It’s official: President Donald Trump’s 2020 re-election slogan will be lifted from a dystopian thriller in which a white-nationalist U.S. government suspends the rule of law. Variety described the film, “The Purge: Election Year,” as “a squalid B-movie political horror film that plays to our most reptile-brained basic instincts.”
Could there be any better description of the Trump presidency?
Trump, at his Saturday night rally, announced his re-election slogan: “Keep America Great!” Trump floated the slogan 14 months earlier in an interview with my colleague Karen Tumulty, and news reports at the time pointed out that the phrase had already been used as a tagline promoting “The Purge: Election Year.” Trump went ahead with it anyway, and why not?
Purging is exactly what Trump is doing.
On Tuesday, it was Secretary of State Rex Tillerson’s turn to be purged — announced via tweet. Trump didn’t bother to speak directly with Tillerson before he fired the former ExxonMobil chief, who had cut short a trip to Africa, where he was cleaning up for Trump’s “shithole” comments.

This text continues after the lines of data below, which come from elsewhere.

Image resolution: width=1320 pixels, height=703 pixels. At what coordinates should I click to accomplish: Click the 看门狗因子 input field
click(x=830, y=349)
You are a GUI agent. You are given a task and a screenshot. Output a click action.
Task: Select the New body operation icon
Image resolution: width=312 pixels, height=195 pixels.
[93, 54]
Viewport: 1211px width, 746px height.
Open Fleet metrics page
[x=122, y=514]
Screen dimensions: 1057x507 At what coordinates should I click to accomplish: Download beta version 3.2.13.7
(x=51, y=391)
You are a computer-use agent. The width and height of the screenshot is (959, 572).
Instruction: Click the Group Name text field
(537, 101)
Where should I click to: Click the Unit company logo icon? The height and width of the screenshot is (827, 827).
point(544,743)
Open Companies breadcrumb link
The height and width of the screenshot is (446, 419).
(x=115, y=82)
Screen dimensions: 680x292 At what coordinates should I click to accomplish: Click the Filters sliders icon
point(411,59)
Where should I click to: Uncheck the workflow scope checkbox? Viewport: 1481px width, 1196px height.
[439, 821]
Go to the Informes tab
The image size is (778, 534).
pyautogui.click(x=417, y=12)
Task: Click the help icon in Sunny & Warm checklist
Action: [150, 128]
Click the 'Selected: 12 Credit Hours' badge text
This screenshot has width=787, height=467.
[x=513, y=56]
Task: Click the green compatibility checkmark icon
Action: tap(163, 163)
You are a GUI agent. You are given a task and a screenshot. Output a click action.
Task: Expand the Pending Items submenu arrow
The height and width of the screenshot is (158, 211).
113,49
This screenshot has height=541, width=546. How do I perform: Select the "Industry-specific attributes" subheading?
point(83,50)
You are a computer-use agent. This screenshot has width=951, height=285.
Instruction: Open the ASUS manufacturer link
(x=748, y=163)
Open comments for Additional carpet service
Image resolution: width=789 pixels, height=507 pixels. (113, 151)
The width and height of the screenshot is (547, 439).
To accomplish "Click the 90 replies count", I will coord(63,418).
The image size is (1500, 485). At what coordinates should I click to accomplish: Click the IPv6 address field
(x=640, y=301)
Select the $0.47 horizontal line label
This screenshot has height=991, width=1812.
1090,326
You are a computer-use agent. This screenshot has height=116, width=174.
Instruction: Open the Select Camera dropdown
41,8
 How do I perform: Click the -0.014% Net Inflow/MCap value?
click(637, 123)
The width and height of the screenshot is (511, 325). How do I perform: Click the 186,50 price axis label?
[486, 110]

This was much the way Trump purged FBI Director James B. Comey, who learned of his firing from cable news while giving a speech in Los Angeles. And it’s similar to how Comey’s deputy, Andrew McCabe, was purged, and how Attorney General Jeff Sessions and deputy Rod J. Rosenstein likely would have been purged if Trump had his druthers, and how national security adviser H.R. McMaster will probably be purged soon.
Many others whose qualifications for service do not include sycophancy — from the regional immigration spokesman who quit rather than defend falsehoods up to top economics aide Gary Cohn — have self-purged rather than suffer more debasement. Defense Secretary Jim Mattis may soon be the last one standing between Trump and his nuclear button.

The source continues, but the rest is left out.